A United States appellate court has overturned a lower court’s ruling in the case of a Georgia sheriff.
Butts County Sheriff Gary Long in 2018 hung signs in the yards of the county’s 57 registered sex offenders before Halloween, warning parents not to allow their children to trick-or-treat at those homes.
“Warning! No trick-or-treat at this address!!” the signs said.
At the time, he said on Facebook that registered sex offenders were barred from participating in Halloween under Georgia law. He also told the sex offenders that they were not allowed to remove the signs, and that only a deputy could do so.
Three of those sex offenders, Corey McClendon, Reginald Holden and Christoper Reed sued Long, one of his deputies and three unnamed individuals in September of 2019. The plaintiffs said the signs were a First Amendment violation by way of compelled speech.

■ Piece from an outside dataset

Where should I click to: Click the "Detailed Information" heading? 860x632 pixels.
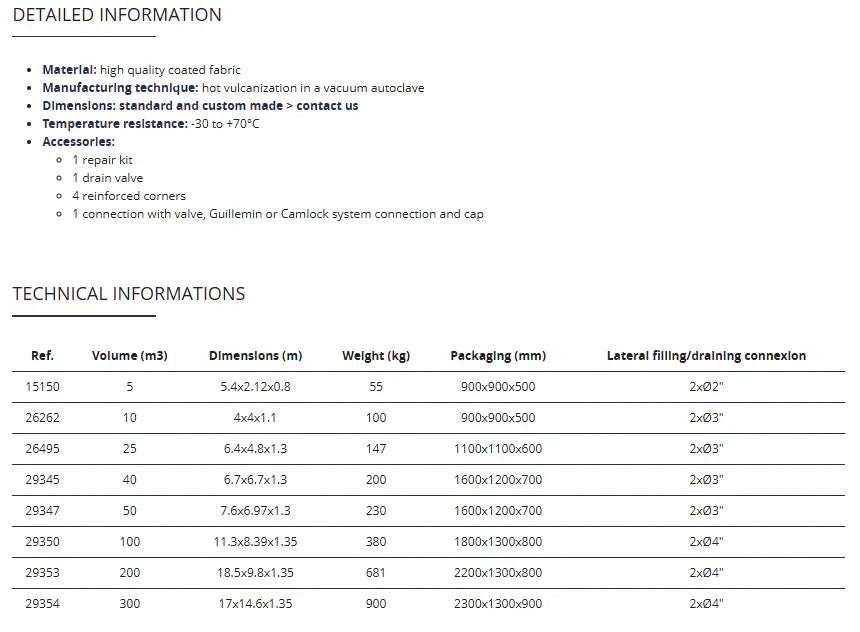pyautogui.click(x=117, y=15)
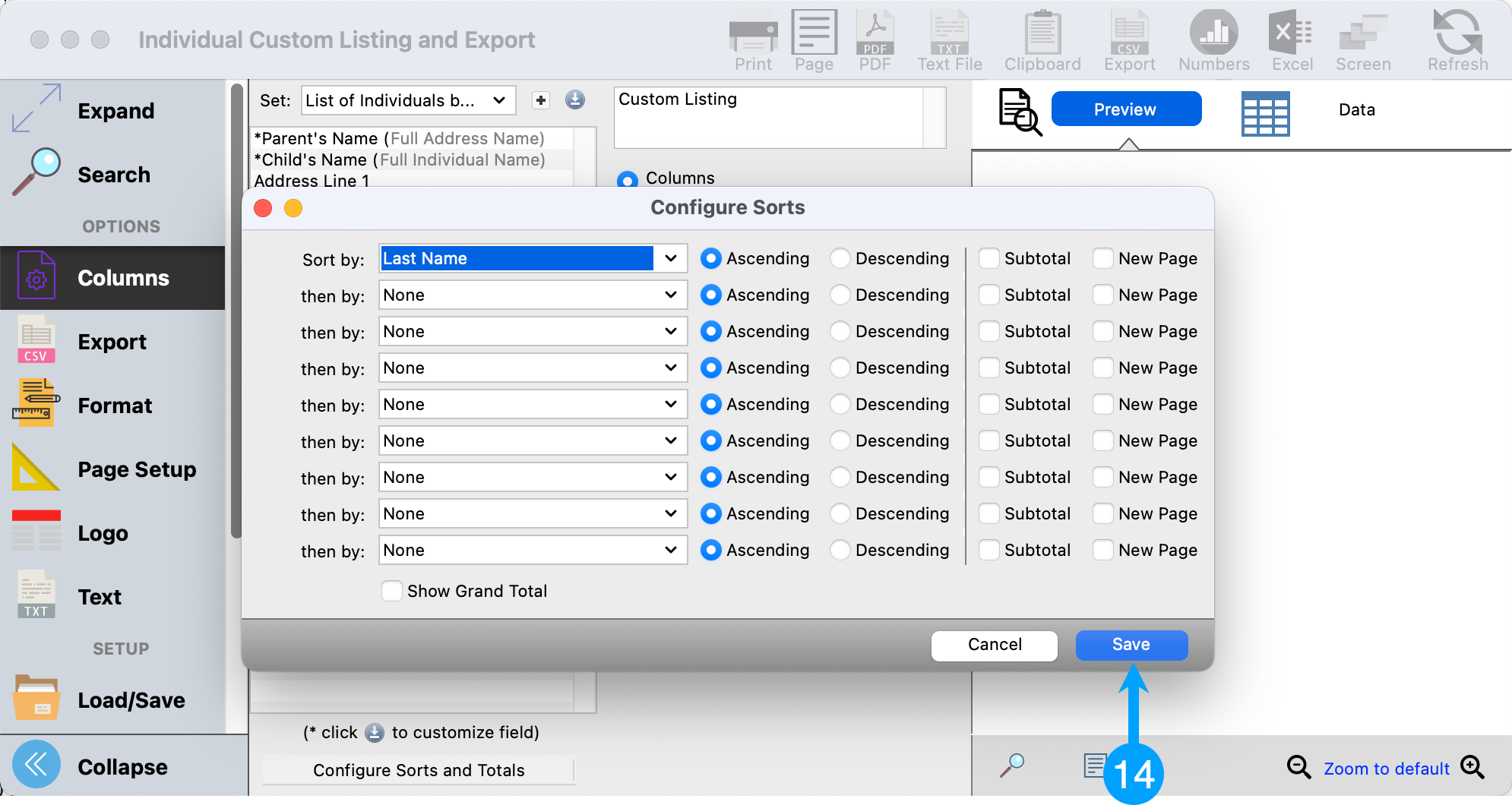
Task: Check Subtotal for the Sort by row
Action: pos(989,258)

The plaintiffs first found success in district court, which ruled in their favor in 2019, granting them injunctive relief. But after they filed an amended complaint in 2020 adding a second deputy and dropping the unnamed defendants, the district court ruled against them.
Long’s defense was that he never barred the sex offenders from placing their own signs on their property disputing his sign.

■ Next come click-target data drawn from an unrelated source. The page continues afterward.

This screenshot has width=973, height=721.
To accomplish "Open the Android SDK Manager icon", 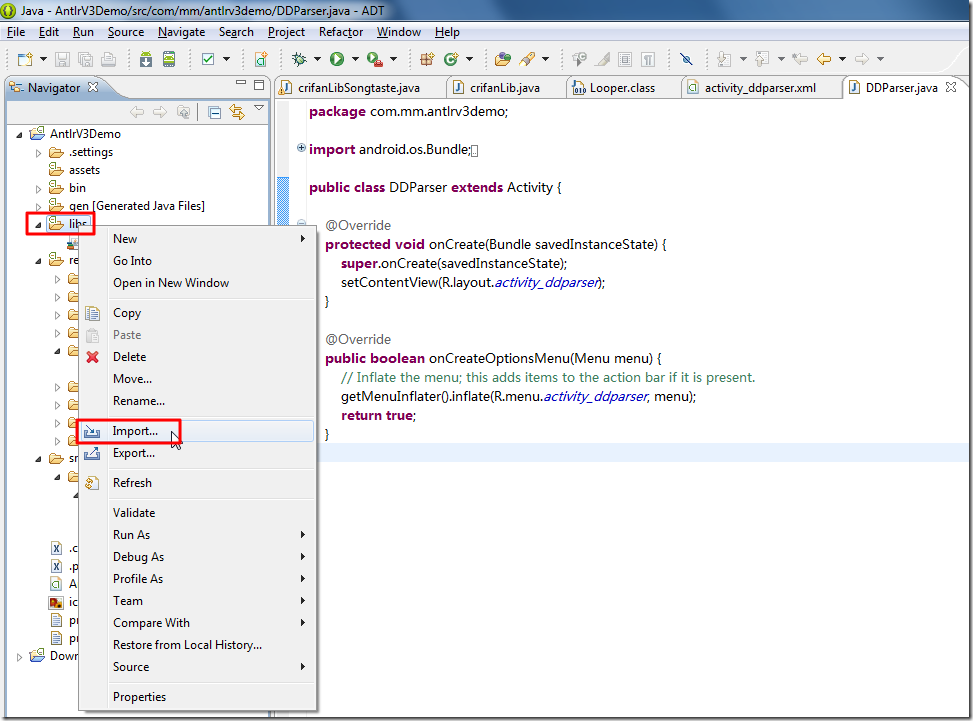I will 146,59.
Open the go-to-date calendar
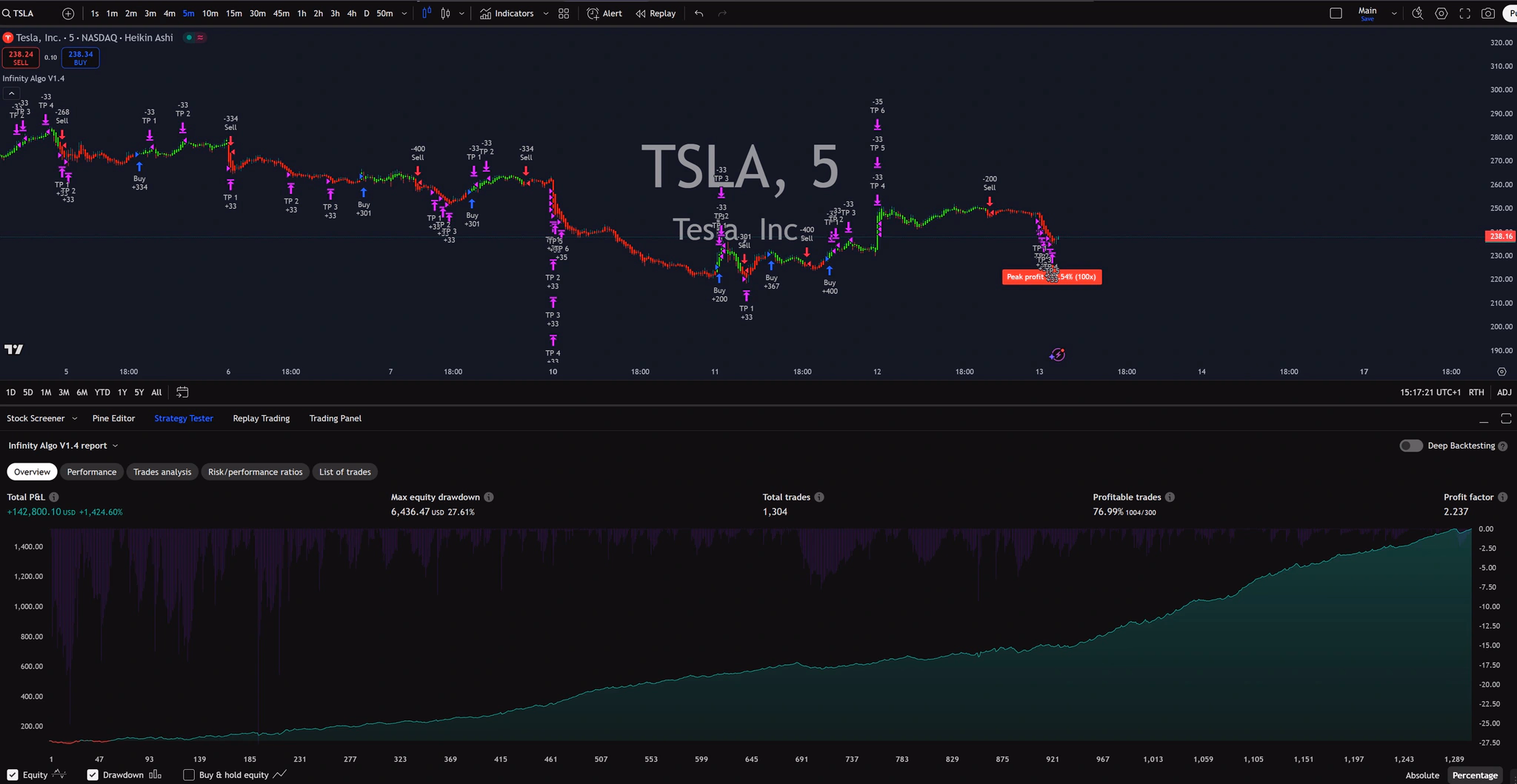 (182, 392)

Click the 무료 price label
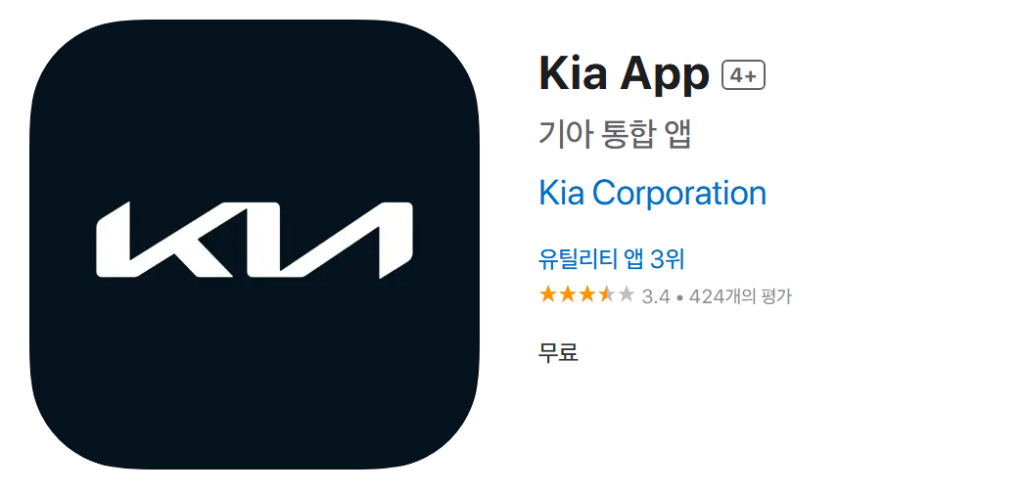click(x=558, y=352)
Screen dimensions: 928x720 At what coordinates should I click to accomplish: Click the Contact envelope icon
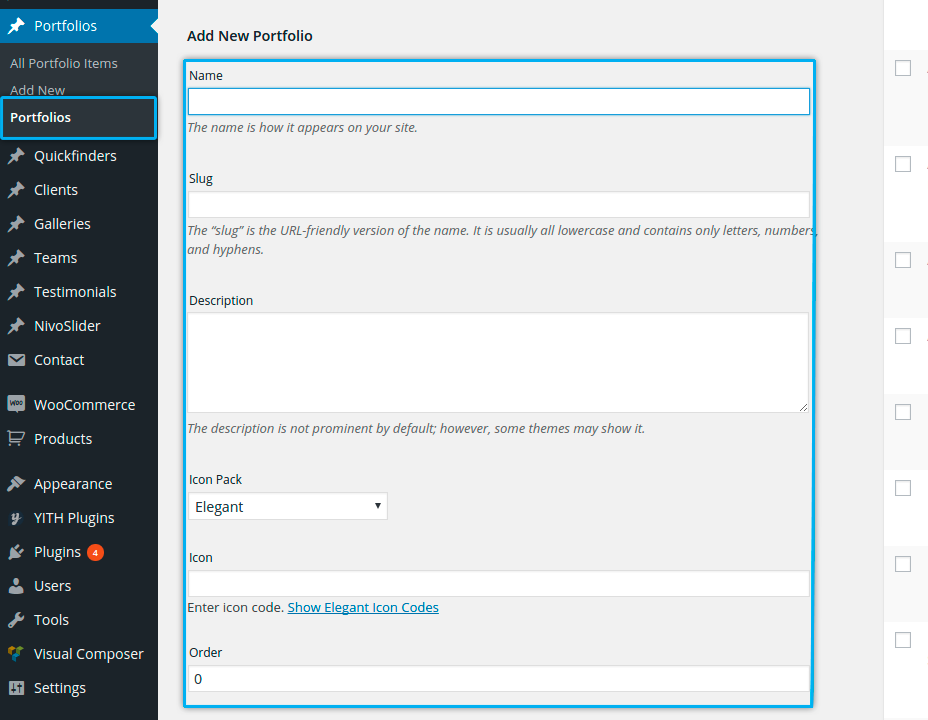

The plaintiffs then appealed the case, which was taken up by the 11th Circuit Court of Appeals.
That court came to a different conclusion this week.
“After review and with the benefit of oral argument, we conclude that the Sheriff’s warning signs are compelled government speech, and their placement violates a homeowner’s First Amendment rights,” it said. “Thus, we vacate the district court’s judgment in favor of the Sheriff and remand for further proceedings consistent with this opinion.”
Along with injunctive relief prohibiting Long’s office from putting signs up on their property, the plaintiffs are seeking an unspecified amount in damages. The case will now return to the district court, which is bound by the ruling of the 11th Circuit Court, and will have to make any decisions in the case based on that court’s interpretation of the law.
A date for further proceedings in the case has not been set.